Da auch Vorverhandlungen grundsätzlich für die Auslegung einer Vereinbarung oder einer Erklärung von Bedeutung sein können (vgl. Senatsurteil vom 8. Juli 1999 - III ZR 5/98 - NJW 1999, 3191), durfte das Berufungsgericht dieses Beweisangebot - wie auch die Beweisangebote der Beklagten hierzu - nicht unbeachtet lassen.

3. Dem Senat ist eine abschließende Entscheidung in der Sache nicht möglich, weil das Berufungsgericht den Inhalt der Bestätigung vom 22. Dezember 1994 nach Durchführung der Beweisaufnahme erneut würdigen muß. Dabei wird auch im Hinblick auf die gestellten Beweisanträge zu klären sein, ob die Beklagte im Kontext mit der Behauptung des Klägers, das Objekt werde sich bei einem Eigenkapitaleinsatz von 21.130 DM durch Mieteinnahmen und erzielte Steuerersparnisse selbst finanzieren, Erklärungen abgegeben hat, die der anwaltliche Bevollmächtigte des Klägers dahin verstehen durfte, die Beklagte wolle auch für eine (künftige) Vermietung und eingehende Mietzahlungen einstehen. Daß die Beklagte nach dem Treuhand- und Steuerberatervertrag nicht verpflichtet war, die Tätigkeit der eingesetzten Verwaltungsgesellschaft zu überwachen, hat das Berufungsgericht ohne Rechtsverstoß festgestellt, so daß ihr eine mögliche Pflichtverletzung dieser Gesellschaft nicht zuzurechnen ist.

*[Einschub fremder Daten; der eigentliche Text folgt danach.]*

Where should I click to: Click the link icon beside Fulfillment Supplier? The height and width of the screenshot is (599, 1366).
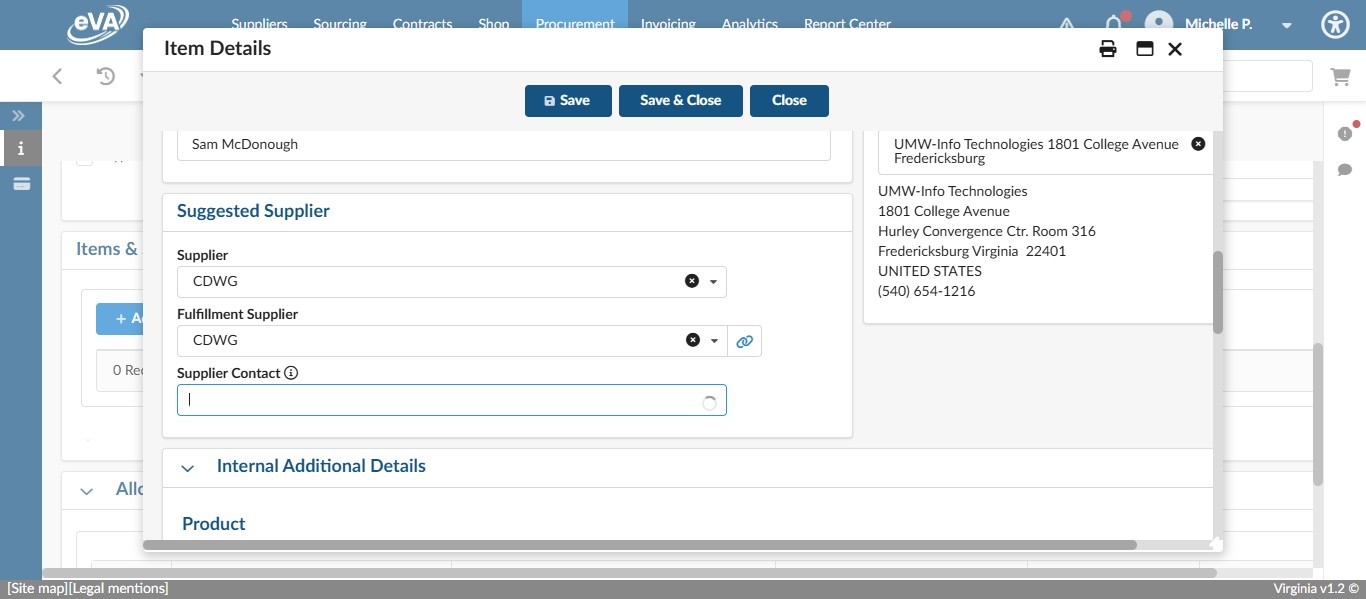(x=744, y=341)
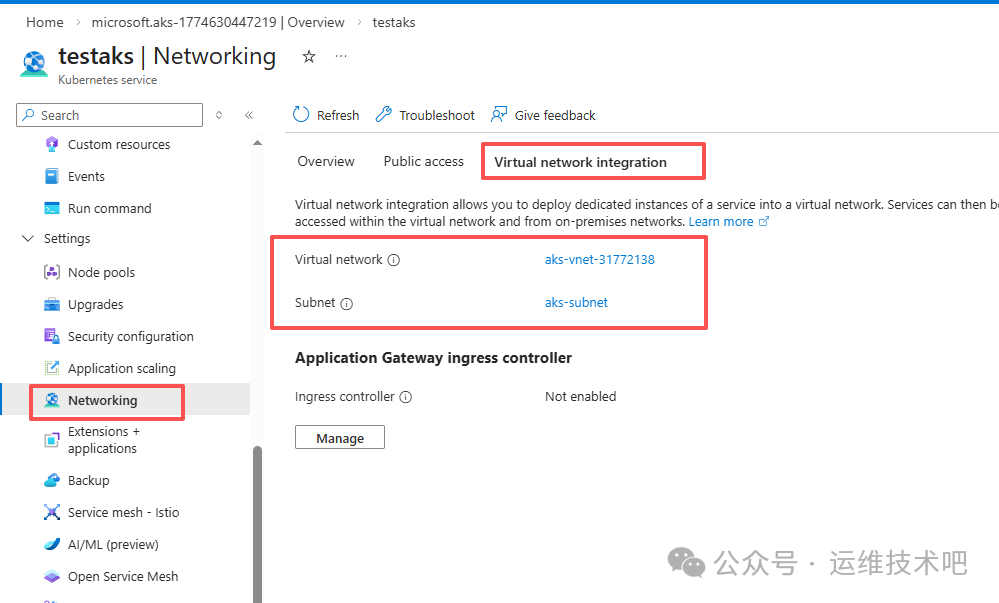
Task: Select the Run command icon in sidebar
Action: [x=52, y=207]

4. Der Kläger hat im weiteren Verfahren Gelegenheit, seinen Klageantrag im Hinblick auf das von ihm verfolgte Ziel zu überdenken. Sollte ihm daran liegen, daß die geschlossenen Verträge zeitlich wie vorgesehen abgewickelt werden und dem entsprechende steuerliche Auswirkungen eintreten, könnte es nahe liegen, die Verpflichtungen der Beklagten im Wege einer Feststellungsklage klären zu lassen.